Fraser Cummings, MBChB, DPhil, led one of the first clinical teams to switch patients receiving the reference infliximab (Remicade) to CT-P13 (Remsima) in UK clinical practice. During the SMi 9th annual conference on Biosimilars and Biobetters, held September 26-27 in London, United Kingdom, Cummings explained his experience with this switch in his gastroenterology clinic, and looked ahead to the arrival of adalimumab biosimilars in the National Health Service (NHS).
Fraser Cummings, MBChB, DPhil, University Hospital, Southampton NHS Foundation Trust, led one of the first clinical teams to switch patients receiving the reference infliximab (Remicade) to CT-P13 (Remsima) in UK clinical practice. During the SMi 9th annual conference on Biosimilars and Biobetters, held September 26-27 in London, United Kingdom, Cummings explained his experience with this switch in his gastroenterology clinic, and looked ahead to the arrival of adalimumab biosimilars in the National Health Service (NHS).
For Cummings, the need to switch his patients with inflammatory bowel disease (IBD) to a cost-saving biosimilar infliximab was clear: “I work for a really cash-strapped system…it’s bankrupt,” he explained. In looking to the future of the health system, it is imperative to find savings within the NHS in order to make room for new, high-cost therapies that patients will not otherwise be able to access.
The key to making a switch and realizing the cost savings, said Cummings, was to align all stakeholders’ incentives. In the Southampton case, that alignment was achieved through a 3-year gain-sharing model, as reported in a paper published in the Journal of Crohn’s and Colitis,1 which allowed the hospital to share in the savings reaped through using the lower-cost biosimilar.

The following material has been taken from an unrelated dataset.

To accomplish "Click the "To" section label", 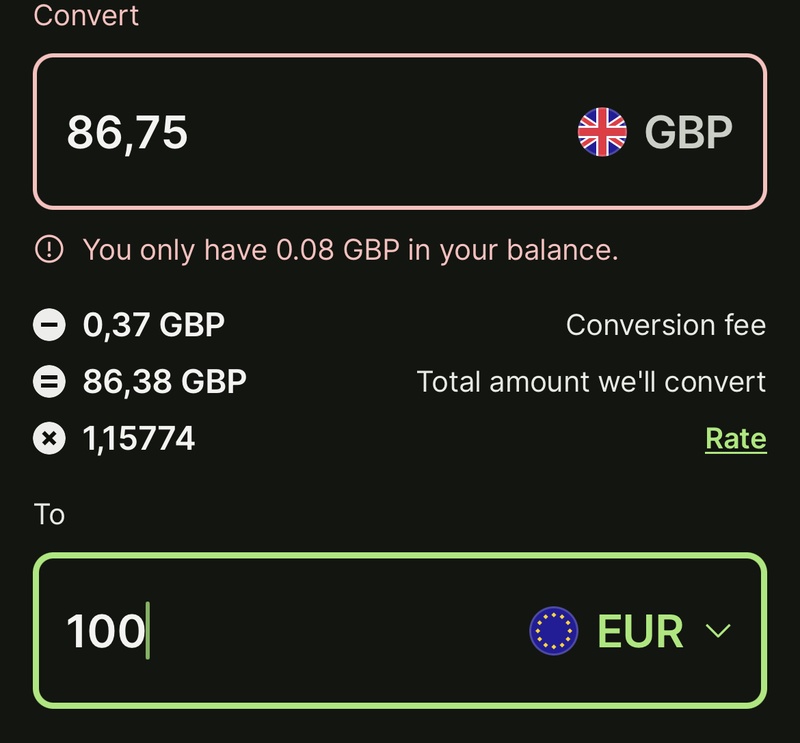I will point(49,514).
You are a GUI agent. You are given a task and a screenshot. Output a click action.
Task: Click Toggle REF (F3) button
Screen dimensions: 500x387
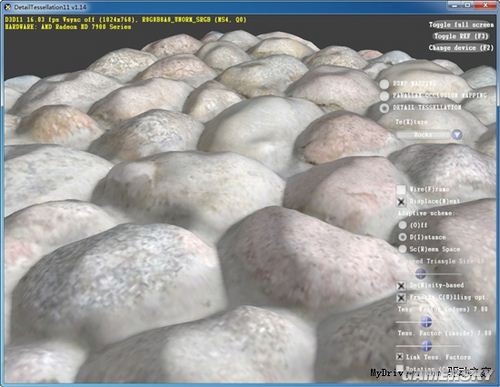pyautogui.click(x=461, y=36)
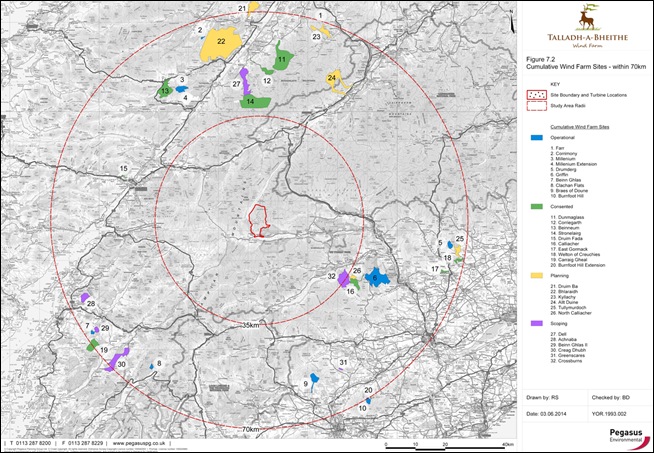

Cummings’ approach to gaining stakeholder approval of this agreement, he explained, started with educating his colleagues about biosimilars and their associated cost-savings. He also engaged a panel of patients—who convene every 6 weeks to provide feedback to the clinic about its performance and their experiences—to educate them and allow them to share their viewpoints on the switch.
“What [patients] will see is a change to their treatment,” so it is key that patients see positive benefits as a result of a switch. In the first 4 months of the arrangement alone, said Cummings, the switch saved £293,000 pounds (approximately $385,666), and the hospital has used its portion of the funds to hire an IBD specialist nurse, hire additional clerical staff, and offered added dietetic and pharmacy services at the clinic, all of which directly improved the patients’ care experience.
In looking ahead to the October 2018 arrival of biosimilar adalimumab in the NHS, Cummings says that while there is the potential for deep cost savings with biosimilars, a transition to using these agents may not be as smooth as the transition to biosimilar infliximab.
“[When] I look at my hospital, we have over 600 patients treated with adalimumab. Even if you think of the best, slickest switching program,” each patient would need a minimum of 30 minutes of discussion about a change to their treatment, and his staff do not have the resources to quickly educate patients about a change in adalimumab therapy. “Clinical teams are on their knees,” said Cummings. “They simply don’t have the manpower.”
Given how competitive the biosimilar adalimumab market will likely be, with multiple players entering the space at the same time, Cummings thinks that hospitals might have to switch patients among adalimumab products—and among biosimilar adalimumab products—on an annual basis. “In my mind, every year, this will be a process that we’ll go through,” he said, adding that more nurses and a dedicated pharmacist will be necessary to facilitate a switch.
Considering these multiple switches, Cummings encouraged developers to publish data comparing their products not only to their references, but also to other biosimilars. While most clinicians are comfortable with biosimilars and with the extrapolation of indications, they may still see switching among biosimilars as questionable given the potential for all biologics and biosimilars to cause immunogenicity. “We haven’t seen a problem with change in immunogenicity, but the interchangeability question is really challenging,” he said. “Get the data out of your labs and into the press so people can see it and review it and be reassured by it,” said Cummings.
He also called on developers to keep the patient top of mind; delivering the drug to the patient well should be a prime concern for developers, and they should provide reassuring materials and patient education to help overcome any potential nocebo effect.
1. Razanskaite V, Bettey M, Downey L, et al. Biosimilar infliximab in inflammatory bowel disease: outcomes of a managed switching programme. J Crohns Colitis. 2017;11(6):690-696. doi: 10.1093/ecco-jcc/jjw216.